Each substructure is associated with a bit in a bit vector. In practice, these bit vectors can be very long; sometimes they can get up to 8Kb. In RDKit you can retrieve Morgan fingerprints as bit vectors or shorter integer identifiers.

**Mol2vec uses Morgan fingerprints to compose molecule vectors.**

### The Mol2vec Project

While I was trying to look for examples of converting molecules into vectors, I found this paper and a Github repository of mol2vec. After learning about what the mol2vec project is about, I started doing experiments on the ChEMBL database using the mol2vec repository (I showed how to load the ChEMBL database in the last blog.)

The following code is loading a lookup database of molecule vectors in which Morgan fingerprints are the lookup keys. The file can be found inside the mol2vec repository.

As a data scientist, it is always important to make sure the database is cleaned before using. One thing to notice here is that some molecules in the database are *Null* values; they must be removed in order to proceed with the experiments. Another thing to be careful of is that some substructures do not exist in the model, so checking for the existence of the substructures is necessary.

## Vectorizing A Molecule

Now that we’ve loaded all the files we need and cleaned the database, let’s try to vectorize a molecule. The concept is very easy. We first extract all the substructures from the molecule, loop through the model with the corresponding vector, and finally, we add them all up. But there are many ways to combine substructure vectors to get an overall molecule vector, just like combining words in word2vec.

While I was studying all the functions needed, I noticed that RDKit output duplicates of substructures. So then I decided to do experiments on duplicates and unique. I also did experiments on averaging the vectors to normalize them. The results will be presented later in this post. Here is the list of all combinations I’ve tried:

♦ **Duplicates**: add up all substructures outputted by RDKit

♦ **Unique**: add up only the unique set of outputs

♦ **Average Duplicates**: average the summed vector of duplicates

♦ **Average Unique**: average the summed vector of unique

The following is the function of **duplicates**.

Other algorithms are similar to the one above, but with a slight difference.

## Similarity Distances

After converting molecules into vectors, let’s compute the similarity distance. Here I used Euclidean distance and cosine distance. The following image depicts the difference between Euclidean and cosine distances.

The function below is computing Euclidean similarity between the query and all the molecules in the database.

And this one is computing the cosine similarity.

### Euclidean vs Cosine

Since I am treating the Tanimoto similarity as the ground truth, I will be comparing it against Euclidean and cosine similarities.

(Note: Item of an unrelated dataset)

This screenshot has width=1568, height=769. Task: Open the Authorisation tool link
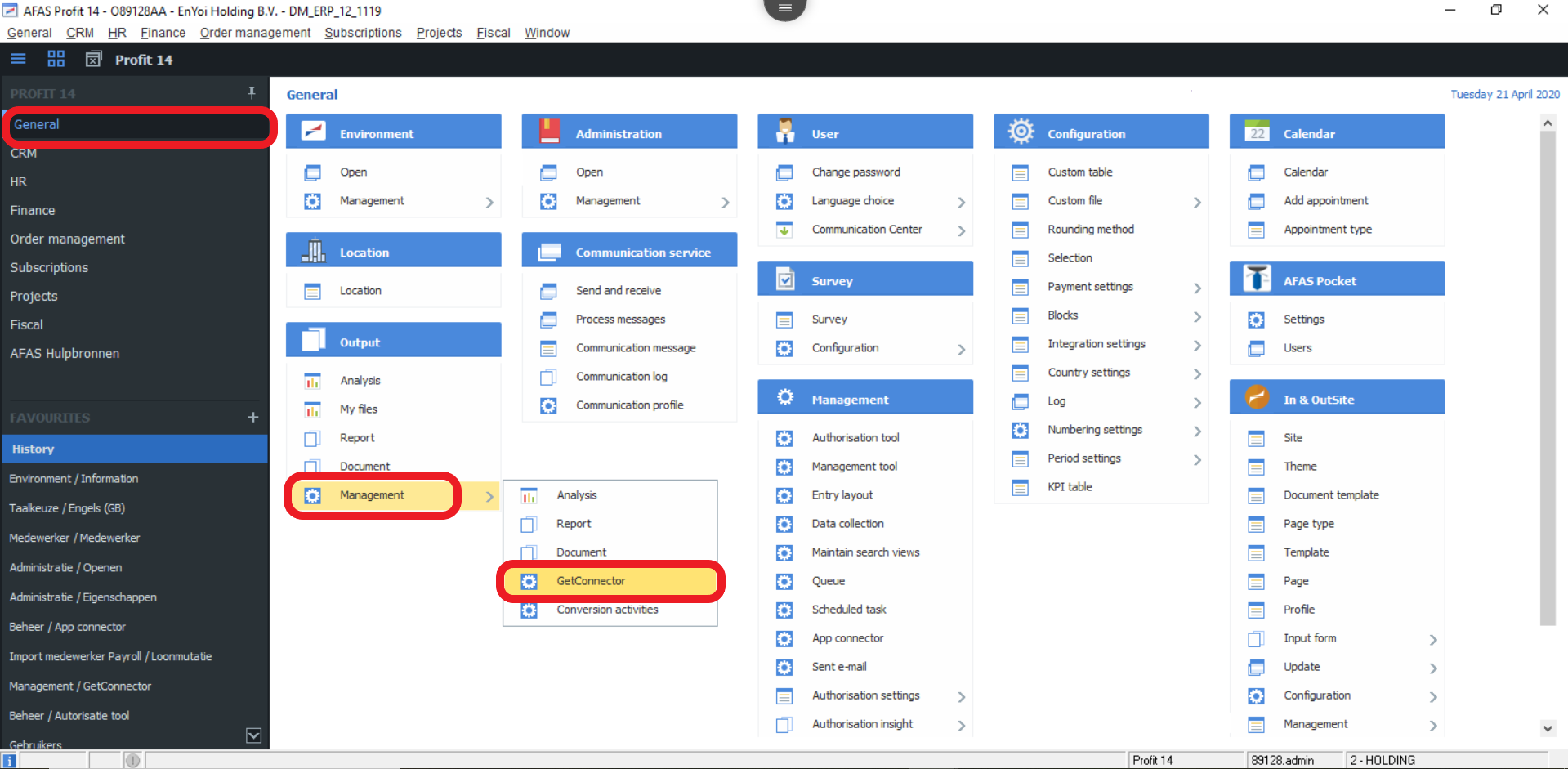coord(855,438)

Here I am using the technique of recall@K, meaning finding the K nearest similarity.

Now let’s visualize the experiments. I will be showing the results of sample sizes of 100 and 1000 from the ChEMBL database, which has a total size of 440055, and a query size of 20. In my experiments, I used k= 1, 5, 10 to calculate the recalls because when using k= 1, we can easily determine whether these techniques give the same nearest neighbors as Tanimoto similarity.

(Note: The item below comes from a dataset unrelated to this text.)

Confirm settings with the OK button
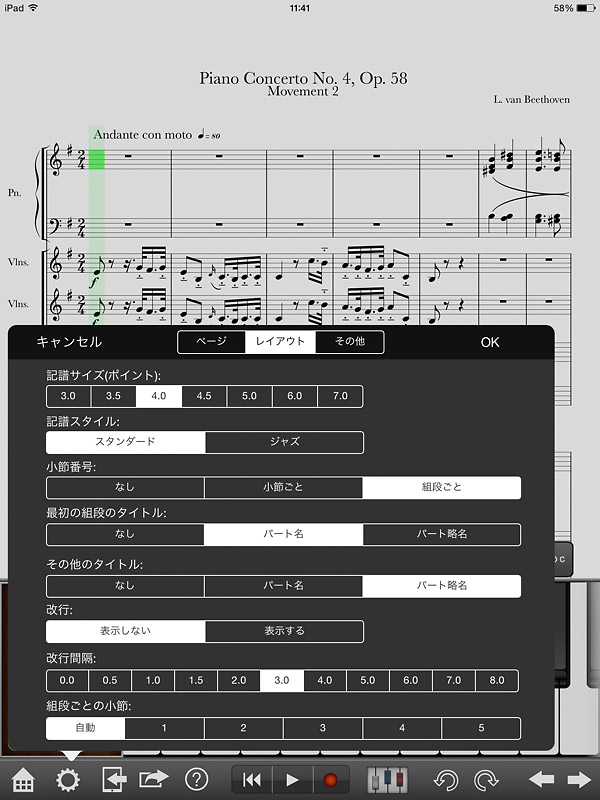The image size is (600, 800). tap(489, 342)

If you’ve never seen a box plot, it’s a very simple concept. We use them to visualize in one place the *descriptive statistics* for a set of experiments. This includes median, spread, and outliers.

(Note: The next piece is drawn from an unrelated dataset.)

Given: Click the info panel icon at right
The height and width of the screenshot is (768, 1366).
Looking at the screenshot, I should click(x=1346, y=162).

Here are some observations:

♦ When sample size= 1000 and k= 1, all eight techniques always result in the same nearest neighbor as Tanimoto.

♦ As both box plots above show, we can generally conclude that when sample size increases, recall increases for all k.

So which technique has the best performance? The line graph below shows the top 4 techniques when k= 10 (Note that some data points overlap.)

The line graph above shows that both cosine distances have the same performance, which is the best out of the 4.

## Conclusion

In conclusion, I’ve found that the mol2vec similarity is very close to Tanimoto similarity. For example, look at the image below — I showed the top 10 using Tanimoto and cosine unique for one query, which is the left most molecule:

Notice that 7 out of 10 nearest neighbors are also in the Tanimoto neighborhood. It’s very cool to see how two molecule similarity search techniques can yield nearly the same result!

For the follow-up work, we are considering trying the following:

♦ Different distance functions, including Dice, Sokal, Russel

♦ Training our own model based on ChEMBL databases

♦ Transfer learning on pre-trained mol2vec models